____ Given records

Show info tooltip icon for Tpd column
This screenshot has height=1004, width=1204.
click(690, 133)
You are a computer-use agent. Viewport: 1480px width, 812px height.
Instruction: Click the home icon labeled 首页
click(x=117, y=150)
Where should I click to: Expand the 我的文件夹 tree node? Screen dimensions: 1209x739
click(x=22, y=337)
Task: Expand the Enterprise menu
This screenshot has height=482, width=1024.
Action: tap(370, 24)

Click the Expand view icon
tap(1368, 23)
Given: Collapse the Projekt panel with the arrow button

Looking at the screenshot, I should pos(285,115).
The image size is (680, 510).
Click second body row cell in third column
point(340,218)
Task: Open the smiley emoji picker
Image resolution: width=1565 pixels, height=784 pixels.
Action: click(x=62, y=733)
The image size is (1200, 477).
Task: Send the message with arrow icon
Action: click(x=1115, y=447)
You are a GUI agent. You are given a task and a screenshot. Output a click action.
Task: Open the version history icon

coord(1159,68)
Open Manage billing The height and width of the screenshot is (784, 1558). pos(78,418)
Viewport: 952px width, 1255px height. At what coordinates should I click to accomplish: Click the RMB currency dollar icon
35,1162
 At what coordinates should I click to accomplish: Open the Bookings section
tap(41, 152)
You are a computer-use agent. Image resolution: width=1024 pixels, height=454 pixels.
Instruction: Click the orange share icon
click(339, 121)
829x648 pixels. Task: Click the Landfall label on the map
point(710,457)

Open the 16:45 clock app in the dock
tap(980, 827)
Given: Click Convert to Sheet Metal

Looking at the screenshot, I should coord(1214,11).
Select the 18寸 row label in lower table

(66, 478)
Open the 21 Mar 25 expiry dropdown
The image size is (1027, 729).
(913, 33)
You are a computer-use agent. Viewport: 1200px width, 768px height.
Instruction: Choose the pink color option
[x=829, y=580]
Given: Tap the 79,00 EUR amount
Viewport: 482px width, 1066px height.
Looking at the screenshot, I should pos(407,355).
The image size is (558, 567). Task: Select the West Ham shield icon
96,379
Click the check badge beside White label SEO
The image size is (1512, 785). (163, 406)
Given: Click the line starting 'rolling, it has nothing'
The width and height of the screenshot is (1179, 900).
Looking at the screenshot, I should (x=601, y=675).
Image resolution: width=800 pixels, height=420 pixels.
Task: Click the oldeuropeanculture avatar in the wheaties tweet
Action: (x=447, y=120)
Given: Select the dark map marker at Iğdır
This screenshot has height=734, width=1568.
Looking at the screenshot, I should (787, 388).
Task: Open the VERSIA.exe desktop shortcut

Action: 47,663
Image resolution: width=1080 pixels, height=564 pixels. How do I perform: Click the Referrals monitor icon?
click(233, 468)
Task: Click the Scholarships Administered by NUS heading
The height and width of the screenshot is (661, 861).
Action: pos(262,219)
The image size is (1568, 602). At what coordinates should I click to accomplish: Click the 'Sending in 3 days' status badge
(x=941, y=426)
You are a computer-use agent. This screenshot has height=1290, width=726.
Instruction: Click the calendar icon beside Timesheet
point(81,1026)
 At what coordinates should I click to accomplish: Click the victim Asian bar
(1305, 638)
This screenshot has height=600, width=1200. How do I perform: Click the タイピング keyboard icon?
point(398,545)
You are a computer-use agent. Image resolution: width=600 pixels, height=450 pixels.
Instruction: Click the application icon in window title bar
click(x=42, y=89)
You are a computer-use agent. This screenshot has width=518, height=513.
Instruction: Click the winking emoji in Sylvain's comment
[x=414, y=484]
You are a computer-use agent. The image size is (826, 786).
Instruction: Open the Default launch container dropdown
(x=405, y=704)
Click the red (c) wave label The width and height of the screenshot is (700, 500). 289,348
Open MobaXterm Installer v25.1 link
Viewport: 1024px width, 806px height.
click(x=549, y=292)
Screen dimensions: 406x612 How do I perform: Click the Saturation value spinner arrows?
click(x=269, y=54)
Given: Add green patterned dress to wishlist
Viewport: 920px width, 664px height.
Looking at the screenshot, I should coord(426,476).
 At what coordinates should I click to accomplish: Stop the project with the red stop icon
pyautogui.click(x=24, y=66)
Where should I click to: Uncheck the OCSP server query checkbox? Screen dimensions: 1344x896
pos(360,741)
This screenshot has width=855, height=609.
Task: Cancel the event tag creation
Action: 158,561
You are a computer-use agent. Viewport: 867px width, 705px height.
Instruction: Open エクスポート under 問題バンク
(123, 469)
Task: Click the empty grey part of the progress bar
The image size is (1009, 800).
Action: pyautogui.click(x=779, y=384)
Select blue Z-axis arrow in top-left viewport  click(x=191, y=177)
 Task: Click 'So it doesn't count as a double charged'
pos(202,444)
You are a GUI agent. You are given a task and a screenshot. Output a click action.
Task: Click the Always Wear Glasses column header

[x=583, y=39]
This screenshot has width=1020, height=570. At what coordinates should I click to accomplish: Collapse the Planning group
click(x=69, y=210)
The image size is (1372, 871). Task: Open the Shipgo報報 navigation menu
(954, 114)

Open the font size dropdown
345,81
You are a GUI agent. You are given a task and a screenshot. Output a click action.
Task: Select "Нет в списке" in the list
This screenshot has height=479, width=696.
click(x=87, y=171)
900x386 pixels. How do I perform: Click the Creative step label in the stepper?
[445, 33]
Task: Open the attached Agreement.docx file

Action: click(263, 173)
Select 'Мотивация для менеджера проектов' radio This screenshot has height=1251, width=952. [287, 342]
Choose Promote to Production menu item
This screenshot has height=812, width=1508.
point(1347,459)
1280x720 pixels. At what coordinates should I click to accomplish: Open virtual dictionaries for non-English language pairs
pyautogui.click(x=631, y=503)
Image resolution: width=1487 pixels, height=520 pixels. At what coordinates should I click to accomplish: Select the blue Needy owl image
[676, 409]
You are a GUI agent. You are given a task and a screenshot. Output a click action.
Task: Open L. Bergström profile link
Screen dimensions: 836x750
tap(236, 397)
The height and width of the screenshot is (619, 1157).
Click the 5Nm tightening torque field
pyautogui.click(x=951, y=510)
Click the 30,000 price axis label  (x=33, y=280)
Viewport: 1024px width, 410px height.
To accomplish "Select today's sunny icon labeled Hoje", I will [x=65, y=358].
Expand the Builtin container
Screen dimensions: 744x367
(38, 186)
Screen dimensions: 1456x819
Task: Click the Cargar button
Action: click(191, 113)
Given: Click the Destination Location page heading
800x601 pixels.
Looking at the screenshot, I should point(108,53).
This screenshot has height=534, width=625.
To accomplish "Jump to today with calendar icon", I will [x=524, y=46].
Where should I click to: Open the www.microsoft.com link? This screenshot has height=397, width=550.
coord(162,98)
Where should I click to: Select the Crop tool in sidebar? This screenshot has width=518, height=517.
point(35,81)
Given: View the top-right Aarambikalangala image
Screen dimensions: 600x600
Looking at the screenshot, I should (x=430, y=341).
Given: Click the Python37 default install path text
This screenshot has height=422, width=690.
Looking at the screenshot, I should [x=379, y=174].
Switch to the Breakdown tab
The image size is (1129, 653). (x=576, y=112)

________

**Directions for this task:**
Every line above that includes "today" counts toward one total; give that total by itself.

**Answer below:**
2